5 de abril de 2018

A frente antifascista entre o veneno e o revólver

Muitos defensores da formação de uma ampla frente antifascista costumam citar Leon Trotsky. Principalmente, sua a crítica à desastrosa política stalinista dos anos 1930, que não fazia distinção entre os socialdemocratas e os nazistas alemães como inimigos dos trabalhadores.

Mas no artigo “Por uma Frente Única dos Trabalhadores contra o Fascismo”, de 1931, Trotsky afirma:

Nós, marxistas, consideramos [o liberal conservador] Brüning e Hitler (...) como partes componentes de um mesmo sistema. A questão de qual deles é o "mal menor" não tem sentido, pois o sistema contra o qual estamos lutando precisa de todos esses elementos. Mas esses elementos estão momentaneamente envolvidos em conflitos entre si e o partido do proletariado deve aproveitar esses conflitos no interesse da revolução (...). Quando um dos meus inimigos coloca diante de mim pequenas porções diárias de veneno e o segundo, por outro lado, está prestes a dar-me um tiro, devo, primeiro, arrancar o revólver da mão do meu segundo inimigo, pois isso me dá a oportunidade de me livrar do meu primeiro inimigo. Mas isso não significa que o veneno seja um "mal menor" em comparação com o revólver.

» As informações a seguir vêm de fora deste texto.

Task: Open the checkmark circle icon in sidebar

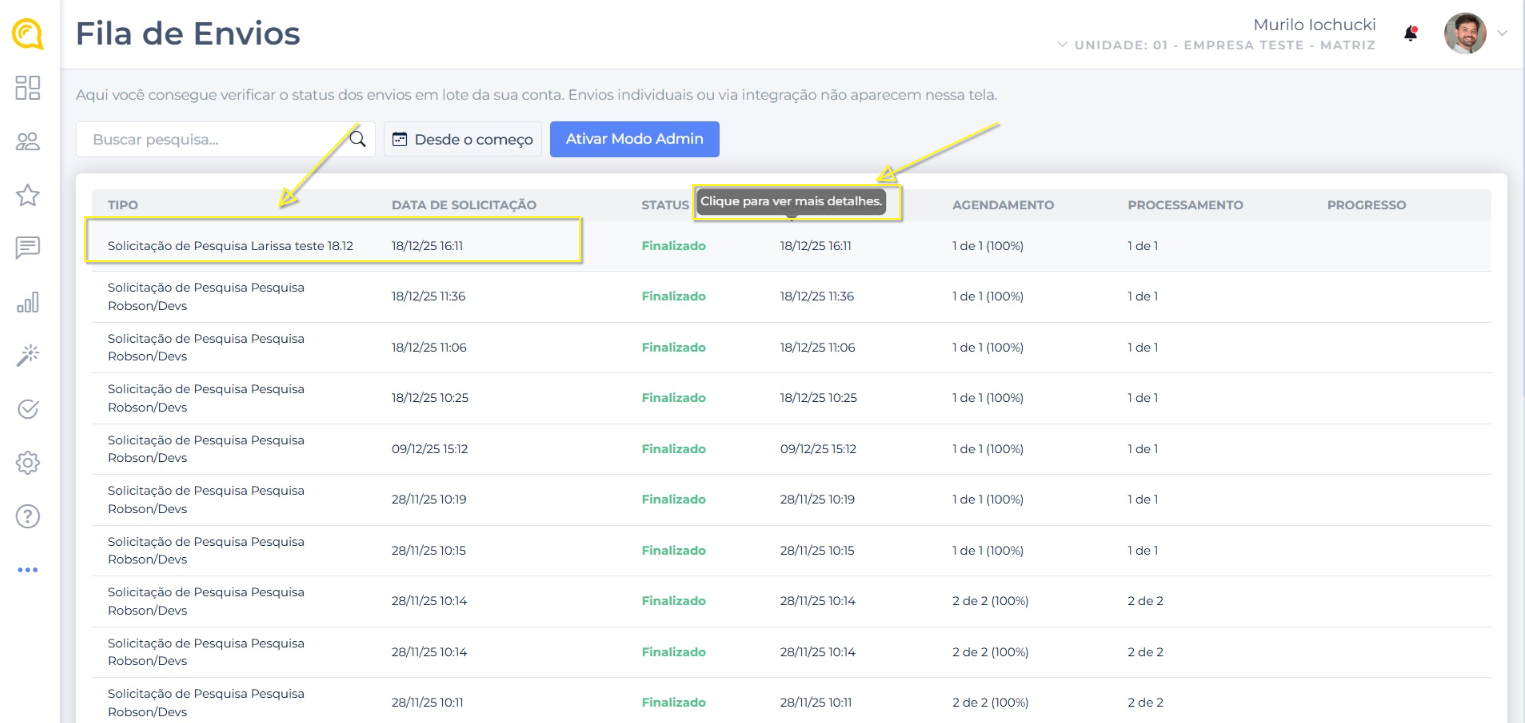Action: 28,409
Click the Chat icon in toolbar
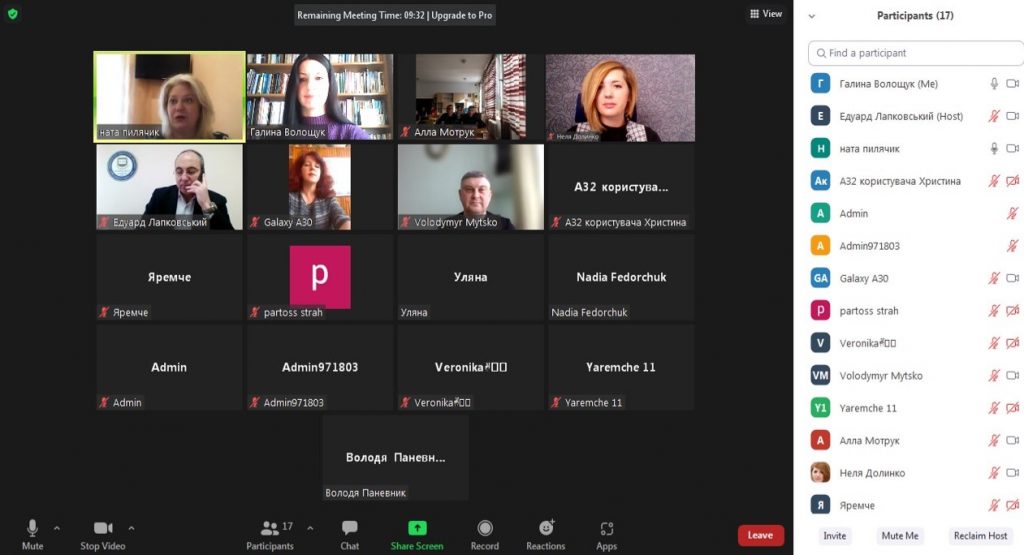Image resolution: width=1024 pixels, height=555 pixels. (349, 529)
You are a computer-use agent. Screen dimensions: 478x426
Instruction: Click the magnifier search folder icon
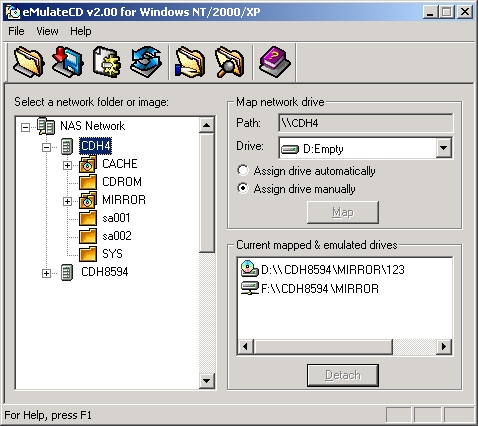click(229, 62)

Aceita a metáfora, que forças desempenhariam o papel de revólver na atual situação nacional? Certamente, não é um partido fascista de massas, como o alemão. Mas não falta quem se candidate a segurar a pistola.

Por enquanto, porém, o mais provável é que tenhamos que priorizar a resistência às doses de veneno. E este vem sendo distribuído generosamente por setores da própria esquerda na forma de uma confiança cega numa institucionalidade militarizada e uma dependência suicida do calendário eleitoral.